Scotland uses whisky for more reasons than to imbibe it. Its £4.3 billion (US$6.8 billion) whisky industry provides year round access to a highly viable source of power. Highlanders take clean energy seriously and have found at least two ways to take their most popular export and make it renewable.
Rothes in Speyside Bioenergy Plant
This bioenergy plant uses whisky by-product to create power, so much power that it provides electricity to 9000 homes. The Rothes Project, a joint venture of Helius Energy Plc, Rabo Project Equity BV, and the Combination of Rothes Distillers Limited (CoRD), burns the “draff” (used grains in the distilling process) with wood chips to generate electricity.
50 of the 100 whisky distilleries are in Speyside so the by-products of Glenlivet, Chivas Regal, Grouse and 9 other whiskies are used at the plant.
Celtic Renewables
Edinburgh company Celtic Renewables, founded by Professor Martin Tangney, Head of Biofuel Research Centre at Edinburgh Napier University, has presented proof that they can transform distillery waste into biofuel. Celtic Renewables combines draff, barley which aids in fermentation, and pot ale (the yeast heated during distillation) to produce biobutanol. Biobutanol, a “drop-in fuel”, can be introduced to a car’s gas tank without conversion and blended with diesel and biodiesel for planes. This bio-fuel generates clean energy for cars and planes and is a direct substitute for fossil fuels.

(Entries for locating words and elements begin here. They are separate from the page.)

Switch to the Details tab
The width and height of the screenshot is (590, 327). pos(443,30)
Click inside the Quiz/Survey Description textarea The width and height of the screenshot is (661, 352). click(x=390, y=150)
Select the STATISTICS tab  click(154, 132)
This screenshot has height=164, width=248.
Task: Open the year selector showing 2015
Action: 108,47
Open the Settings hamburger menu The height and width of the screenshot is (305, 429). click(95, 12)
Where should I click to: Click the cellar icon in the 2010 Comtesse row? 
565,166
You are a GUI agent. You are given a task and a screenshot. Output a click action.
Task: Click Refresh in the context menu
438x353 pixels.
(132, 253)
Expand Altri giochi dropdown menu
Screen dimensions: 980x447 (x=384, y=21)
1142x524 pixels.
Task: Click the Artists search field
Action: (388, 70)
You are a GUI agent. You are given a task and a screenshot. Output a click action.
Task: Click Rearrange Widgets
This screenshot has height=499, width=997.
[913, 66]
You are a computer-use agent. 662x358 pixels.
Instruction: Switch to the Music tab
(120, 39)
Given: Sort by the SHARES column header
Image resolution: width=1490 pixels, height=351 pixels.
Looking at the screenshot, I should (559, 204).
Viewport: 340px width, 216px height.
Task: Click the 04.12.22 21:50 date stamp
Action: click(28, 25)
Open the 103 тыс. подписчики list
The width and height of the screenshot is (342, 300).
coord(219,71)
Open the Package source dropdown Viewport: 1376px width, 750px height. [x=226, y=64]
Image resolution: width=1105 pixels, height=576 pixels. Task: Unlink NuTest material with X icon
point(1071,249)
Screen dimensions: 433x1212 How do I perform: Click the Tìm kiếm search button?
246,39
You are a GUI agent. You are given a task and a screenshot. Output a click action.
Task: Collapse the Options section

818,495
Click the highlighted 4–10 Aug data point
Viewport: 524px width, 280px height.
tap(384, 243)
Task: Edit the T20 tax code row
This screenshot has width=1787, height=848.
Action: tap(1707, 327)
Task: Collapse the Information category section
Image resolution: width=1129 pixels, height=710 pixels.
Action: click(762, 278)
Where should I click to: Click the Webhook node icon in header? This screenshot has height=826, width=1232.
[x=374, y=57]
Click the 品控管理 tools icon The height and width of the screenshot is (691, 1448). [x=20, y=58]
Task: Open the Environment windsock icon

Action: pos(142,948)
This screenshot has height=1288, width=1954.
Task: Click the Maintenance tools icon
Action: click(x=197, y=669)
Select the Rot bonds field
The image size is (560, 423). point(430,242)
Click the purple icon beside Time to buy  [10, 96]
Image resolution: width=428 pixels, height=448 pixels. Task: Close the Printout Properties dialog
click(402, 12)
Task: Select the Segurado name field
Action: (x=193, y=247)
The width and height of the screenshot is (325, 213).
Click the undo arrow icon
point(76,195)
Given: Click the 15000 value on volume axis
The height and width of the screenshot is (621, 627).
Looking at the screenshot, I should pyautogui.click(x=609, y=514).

Though the developments with whisky as energy are remarkable, Scotland also uses clean energy in the form of wind, wave and tide power. In fact, the country’s renewable generation is approximately 32% of UK’s total renewable generation and 40.3% of Scotland’s electricity came from renewables as of 2012 (not just from spirits). And with approximately 3 million tons of whisky waste by-product discarded by the industry each year, whisky serves as yet another, ingenious source of clean energy for the Isles.